Ein 65-Tonnen-Teleskop
Mit dem Wechsel Kienles nach Heidelberg wurde davon jedoch Abstand genommen und die Wahl fiel auf Tautenburg in Thüringen. »Wichtigster Punkt dabei war die Nähe zum Generalauftragnehmer Carl Zeiss in Jena«, erklärt Meusinger. Denn auch für die Zeissianer war dieses Teleskop ein Novum. Mehr als 13 Millionen DM kostete der Bau des Observatoriums, das am Nachmittag des 19. Oktober 1960 mit einer Feier eingeweiht wurde. 65 Tonnen war das Teleskop schwer und von einer 20-Meter-Kuppel mit einem fünf Meter breiten Spalt umgeben. Nach einigen Nacharbeiten konnten mit dem Fernrohr erstmals am 16. November 1960 wissenschaftliche Beobachtungen gemacht werden. Mitte der 1960er Jahre endete die Arbeit des gesamtdeutschen Konsortiums dann als Folge der deutschen Teilung.

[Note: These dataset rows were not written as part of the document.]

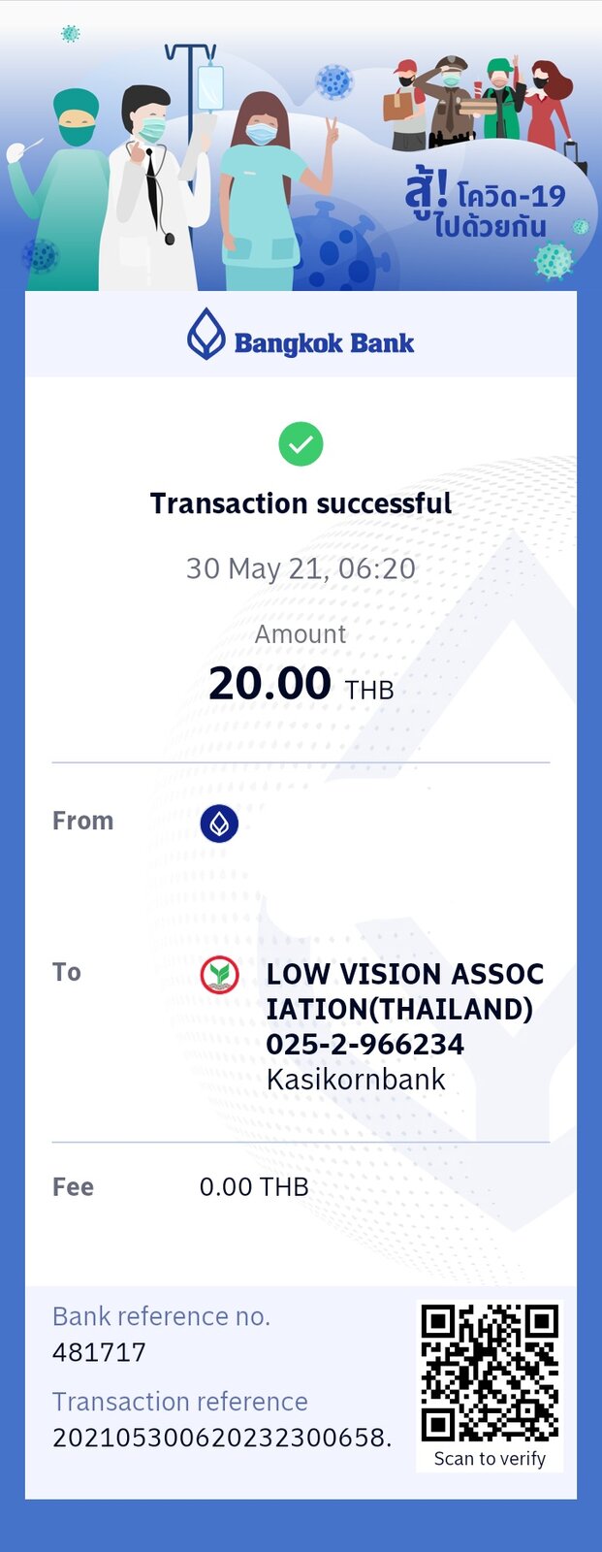Click the 0.00 THB fee value

(254, 1187)
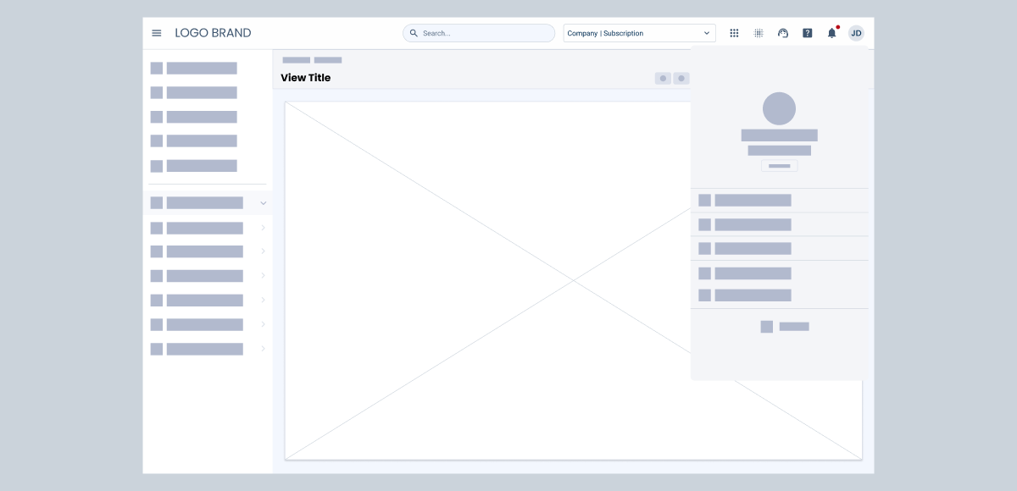
Task: Click the first button beside View Title
Action: [663, 79]
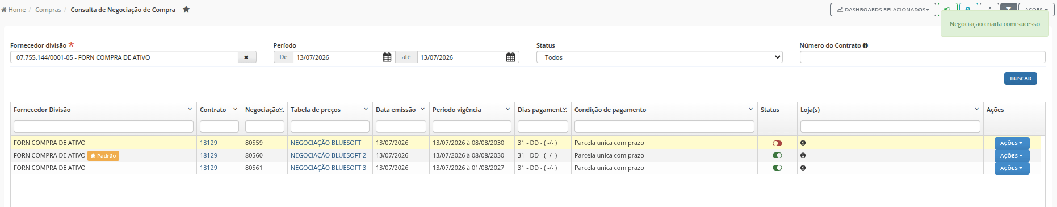Open Dashboards Relacionados dropdown
Screen dimensions: 1057x207
coord(883,10)

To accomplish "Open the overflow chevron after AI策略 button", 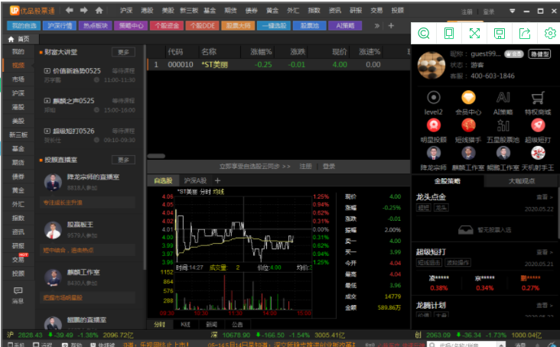I will (x=376, y=25).
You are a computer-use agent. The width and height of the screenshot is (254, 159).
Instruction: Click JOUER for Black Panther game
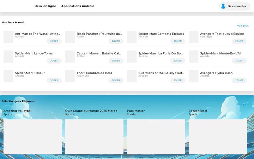click(116, 41)
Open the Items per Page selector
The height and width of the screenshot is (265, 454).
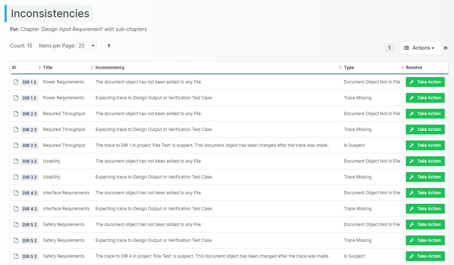click(x=87, y=46)
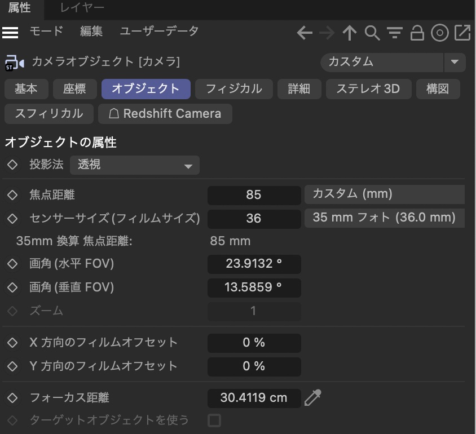Open the 35 mm フォト sensor preset dropdown

385,218
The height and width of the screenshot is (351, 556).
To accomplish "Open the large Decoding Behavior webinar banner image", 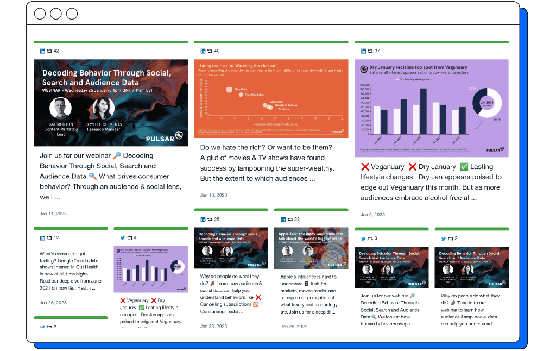I will (x=111, y=103).
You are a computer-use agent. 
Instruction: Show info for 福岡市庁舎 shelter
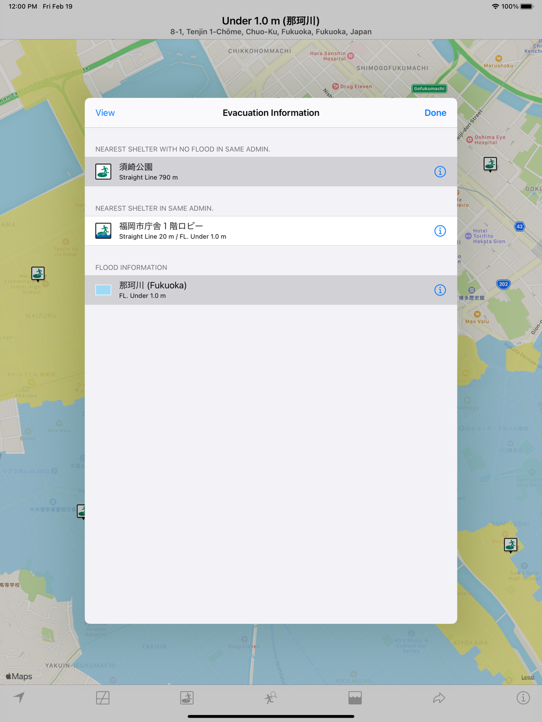point(440,231)
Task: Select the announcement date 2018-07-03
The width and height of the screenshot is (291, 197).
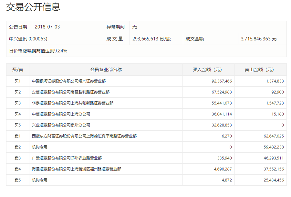Action: pos(47,27)
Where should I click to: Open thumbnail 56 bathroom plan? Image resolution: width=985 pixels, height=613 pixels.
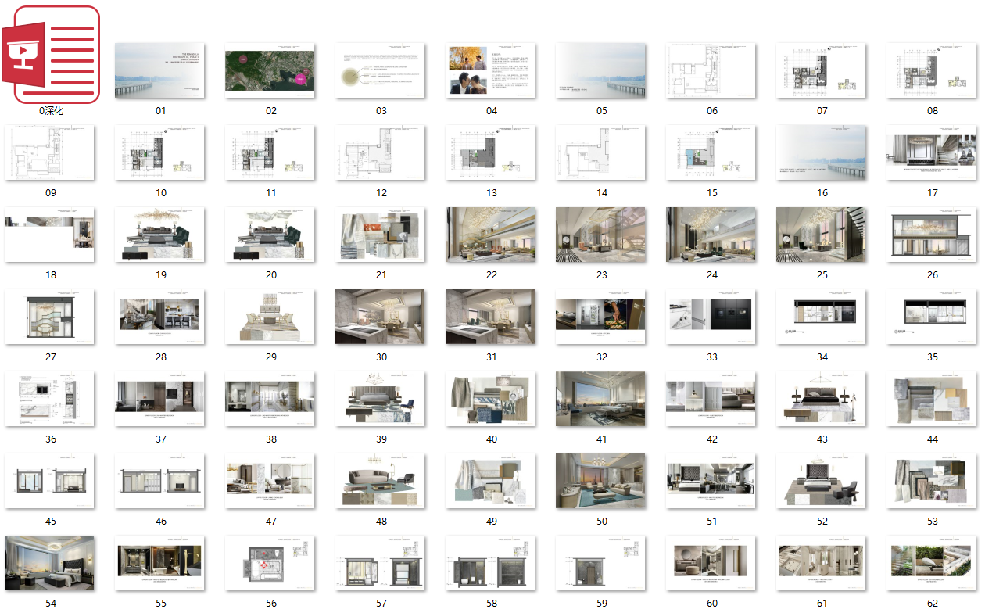point(270,563)
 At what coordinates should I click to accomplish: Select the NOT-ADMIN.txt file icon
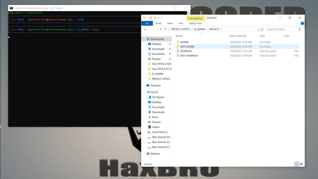[x=178, y=56]
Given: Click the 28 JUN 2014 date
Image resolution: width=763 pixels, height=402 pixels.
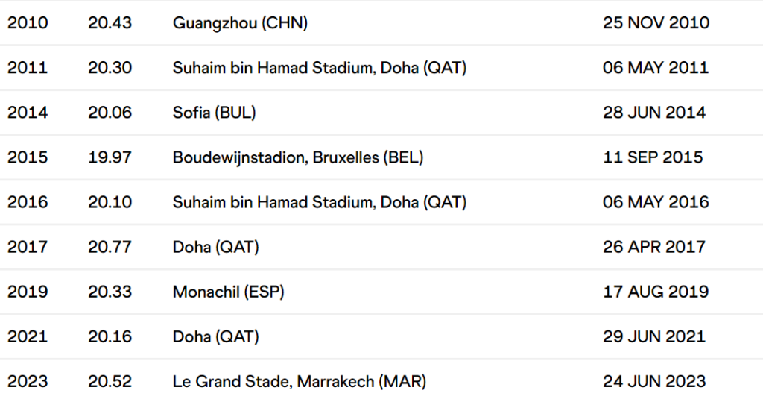Looking at the screenshot, I should click(654, 113).
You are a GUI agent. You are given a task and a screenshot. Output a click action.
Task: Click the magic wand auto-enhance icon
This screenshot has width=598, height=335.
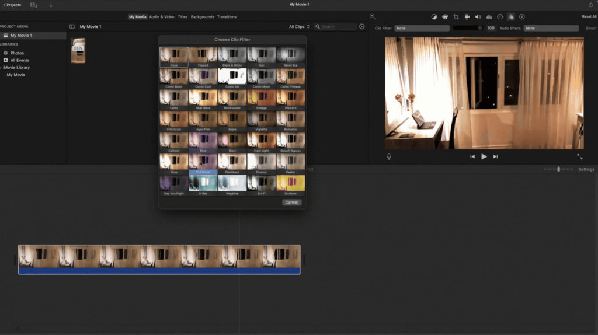[373, 17]
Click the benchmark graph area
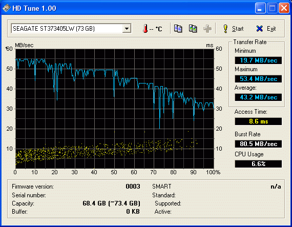This screenshot has width=292, height=227. click(x=115, y=109)
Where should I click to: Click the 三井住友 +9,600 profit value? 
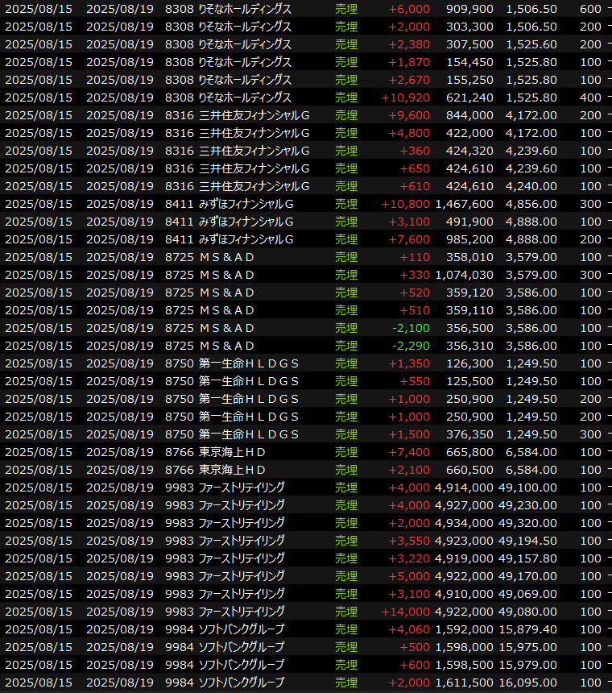pos(409,115)
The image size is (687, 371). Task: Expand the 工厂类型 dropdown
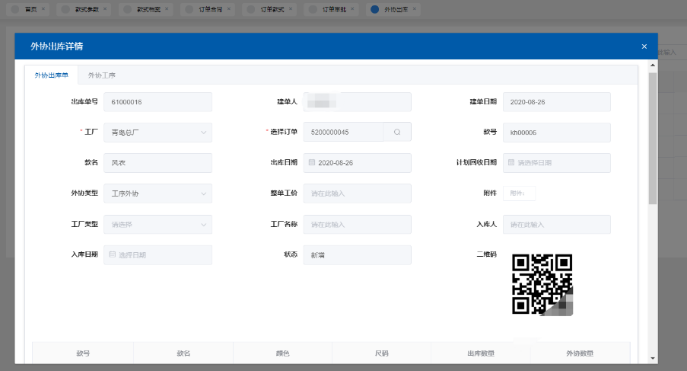(x=159, y=225)
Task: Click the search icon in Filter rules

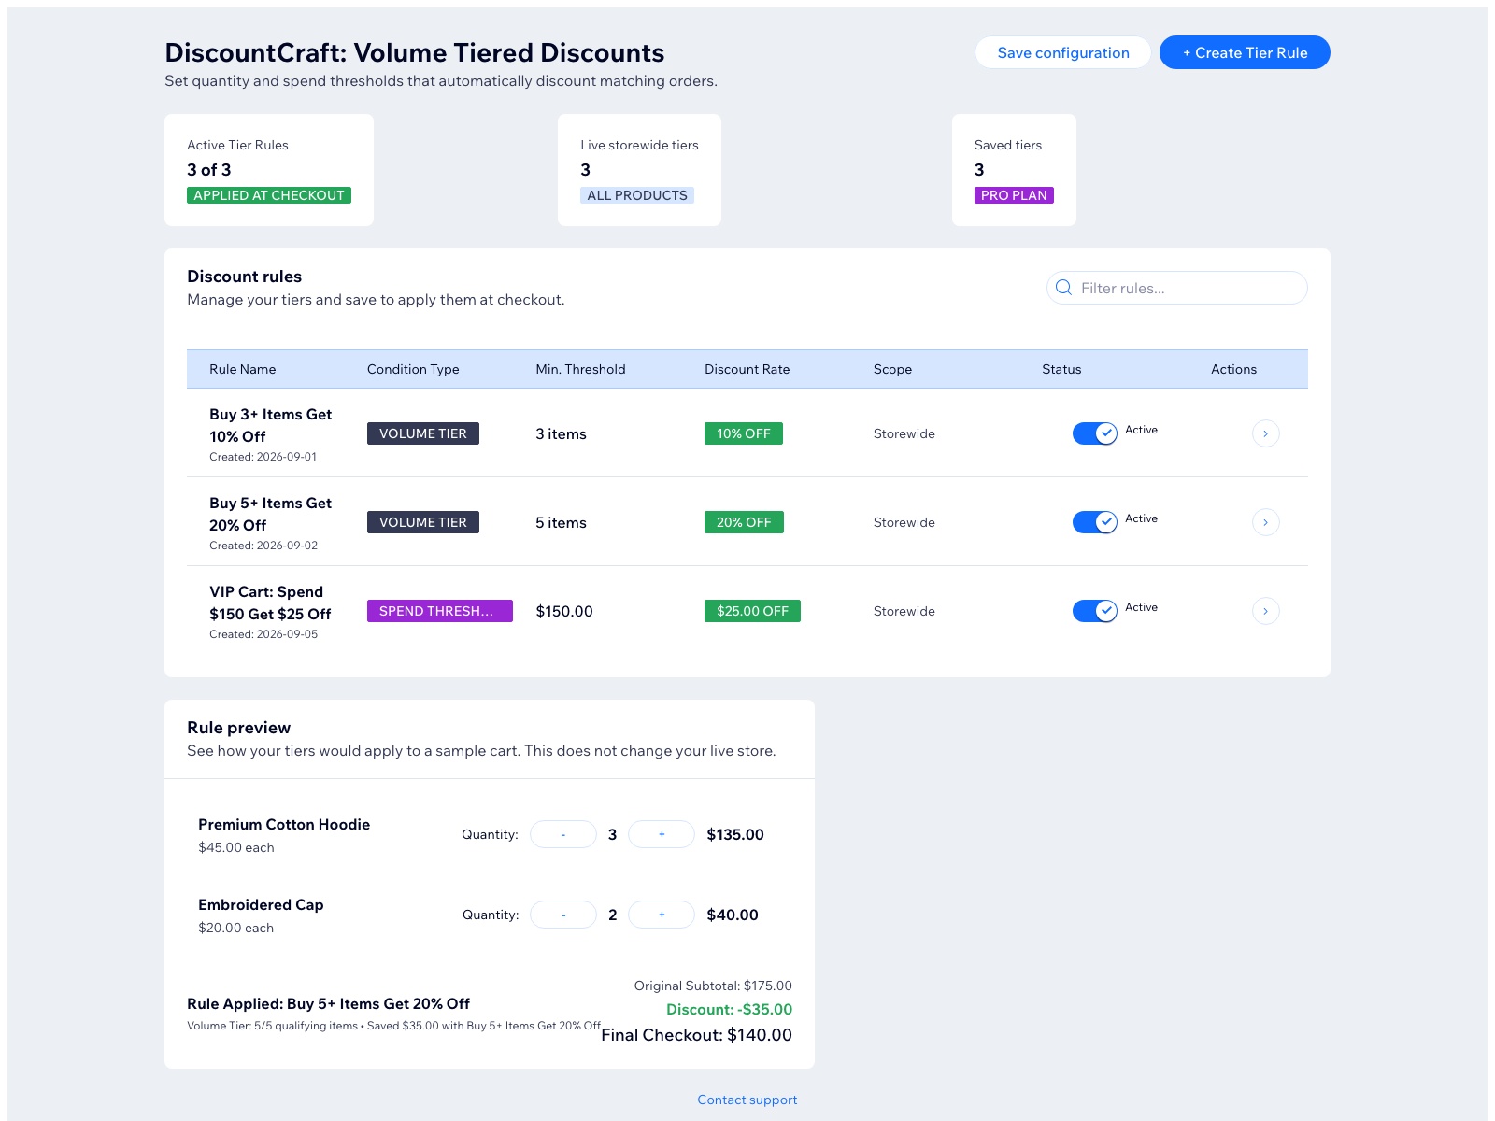Action: coord(1063,288)
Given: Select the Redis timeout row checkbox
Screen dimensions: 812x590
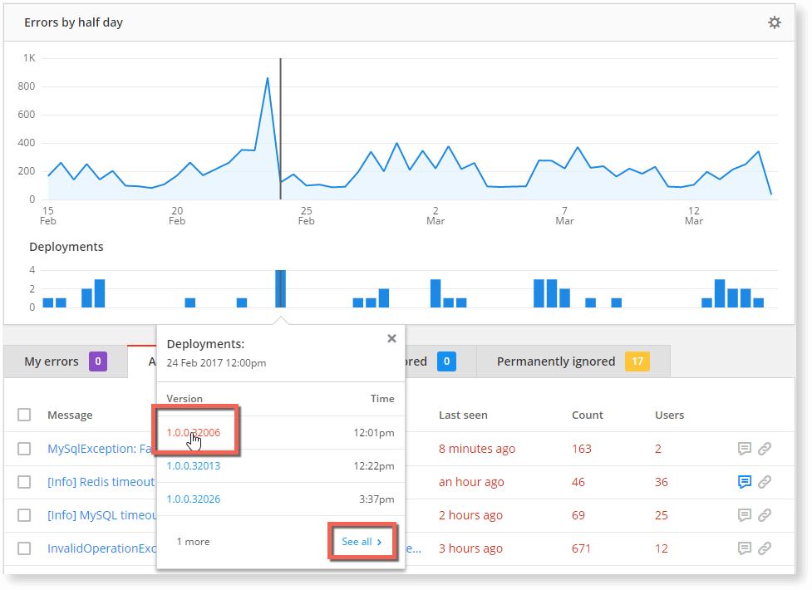Looking at the screenshot, I should pos(24,482).
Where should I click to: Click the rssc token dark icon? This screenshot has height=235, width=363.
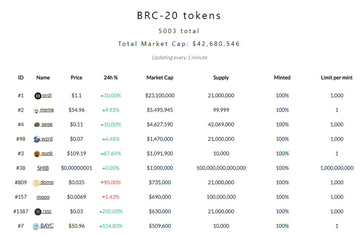38,212
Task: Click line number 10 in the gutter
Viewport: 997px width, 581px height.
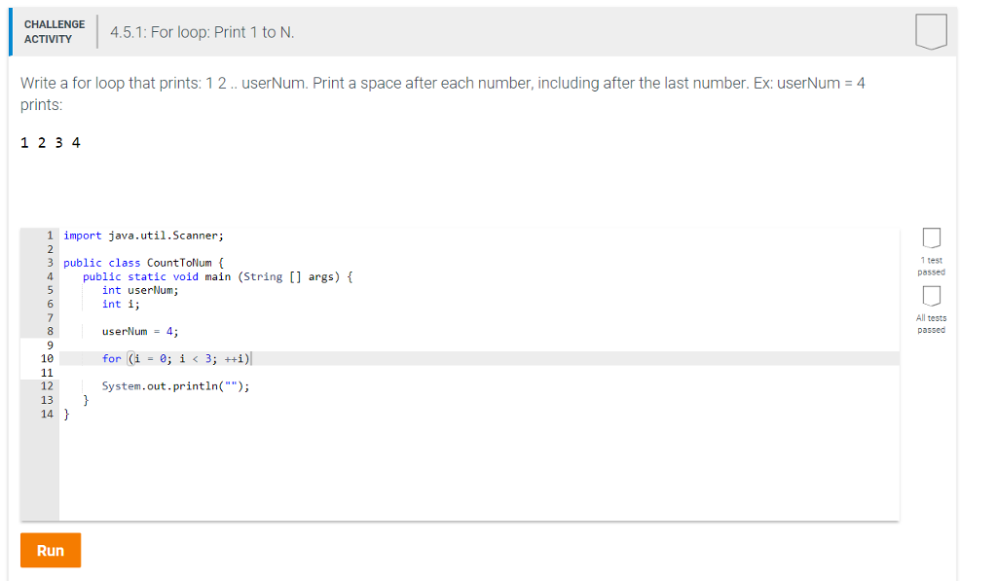Action: coord(49,358)
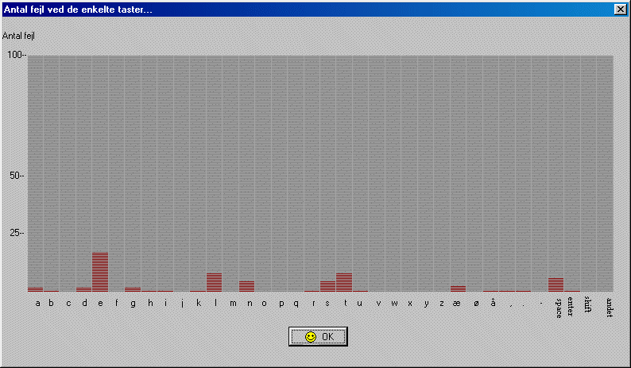Click the red bar above letter t
The image size is (631, 368).
click(344, 282)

Zu den Aufgaben des Observatoriums gehörte es, große Himmelsgebiete mit der neuen Weitwinkelkamera abzubilden, erläutert Meusinger. Später kam die Suche nach Quasaren hinzu, die damals als neue Objektklasse im All entdeckt wurden. Nach der deutschen Wiedervereinigung wurde nach einer Empfehlung des Wissenschaftsrates aus dem Observatorium die Landessternwarte gegründet.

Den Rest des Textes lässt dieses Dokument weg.